■ EXCERPTED PASSAGE:
Wednesday, March 02, 2005

Conservative Asian American Poets?

Mirror, mirror on the wall, who is the most conservative of them all? The complete absence of politically conservative Asian American poets parallels the near-complete absence of politically conservative non-Asian-American poets.

What do I mean by "politically conservative poets"? Well, for example, poets writing poems advocating American participation in the Iraqi war, favoring measures to drill in the Alaska and opposing environmental measures that restrict economic development, or opposing same sex marriages. Asian-American poets could be writing poems taking these positions. They are not, at least to the best of my knowledge.

When I was an undergrad, I did poli sci research on the political ideologies of Asian-Americans across the liberal-conservative spectrum. (I question the wisdom of creating/using such a spectrum, but let's just pretend that I believe in such a spectrum for now.) Various polls indicate that Asian-Americans grew more liberal in the 1990s versus the 1980s, though the polls may be biased, because the percentage of Asian-Americans in the general population is so low, and most of the statistical studies that have been done (of Asian-Americans in large eastern cities) tend to be biased because people in these cities are more liberal in general. Acknowledging these limitations, the studies do suggest that Asian-Americans are less liberal than African-Americans and Latino-Americans but more liberal than Caucasian-Americans.

Not to say that Asian-American poets would be politically representative of the Asian-American population at any rate. Poets, politically speaking, are not politically representative of the general population. Of course, since our politicians have already achieved a state of sublime perfection, we have nothing to worry about. ;)

But sometimes I do worry about the homogeneity of poets/poetry, more generally, as well as the homogeneity of Asian American poets/poetry, more specifically. Now I wouldn't sit down and read a book of Trent Lott's pantoums. But I think it is a legitimate question to ask whether poets who come out of roughly the same socioeconomic, racial, ethnic, class, educational background tend to produce poems that might otherwise focus on different concerns and may arguably have different stylistic elements. It is a question sometimes asked in the field of law, which like the field of poetry, has its own homogeneities that are reproduced by lawyers through law.

3 Comments:

Blogger pam said...

■ REQUIRED WORK:
1. According to the blog post, which two groups do the studies suggest Asian-Americans are less liberal than?
2. Rewrite the blog post between "But sometimes I" and "lawyers through law.", inclusive, substituting "sonnets" for "pantoums".
Rely only on the blog post.

■ GIVEN INFORMATION:
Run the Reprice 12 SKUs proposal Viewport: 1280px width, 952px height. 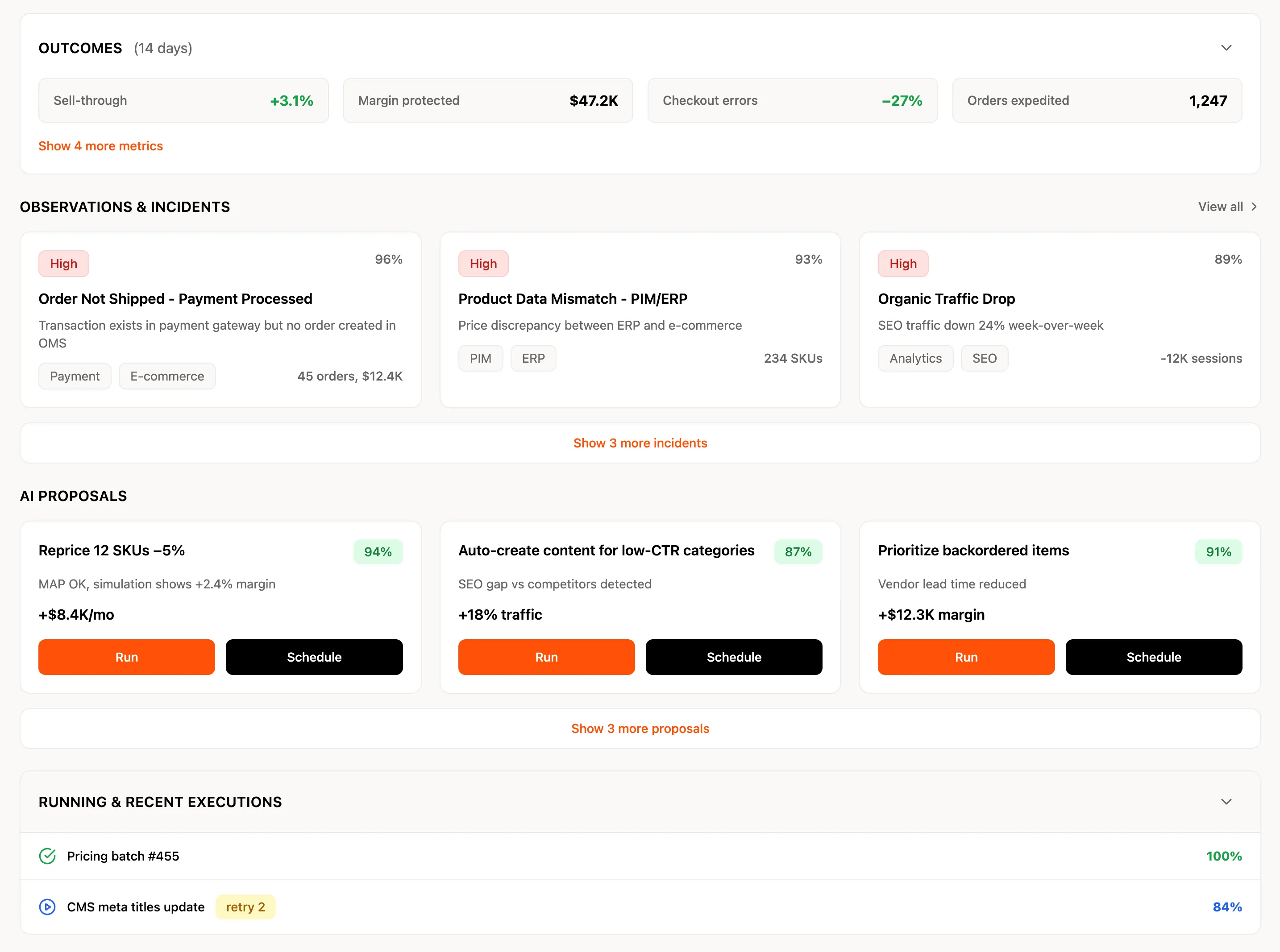(x=126, y=657)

■ RESPONSES FOR EACH TASK:
1. African-Americans and Latino-Americans.

2.
But sometimes I do worry about the homogeneity of poets/poetry, more generally, as well as the homogeneity of Asian American poets/poetry, more specifically. Now I wouldn't sit down and read a book of Trent Lott's sonnets. But I think it is a legitimate question to ask whether poets who come out of roughly the same socioeconomic, racial, ethnic, class, educational background tend to produce poems that might otherwise focus on different concerns and may arguably have different stylistic elements. It is a question sometimes asked in the field of law, which like the field of poetry, has its own homogeneities that are reproduced by lawyers through law.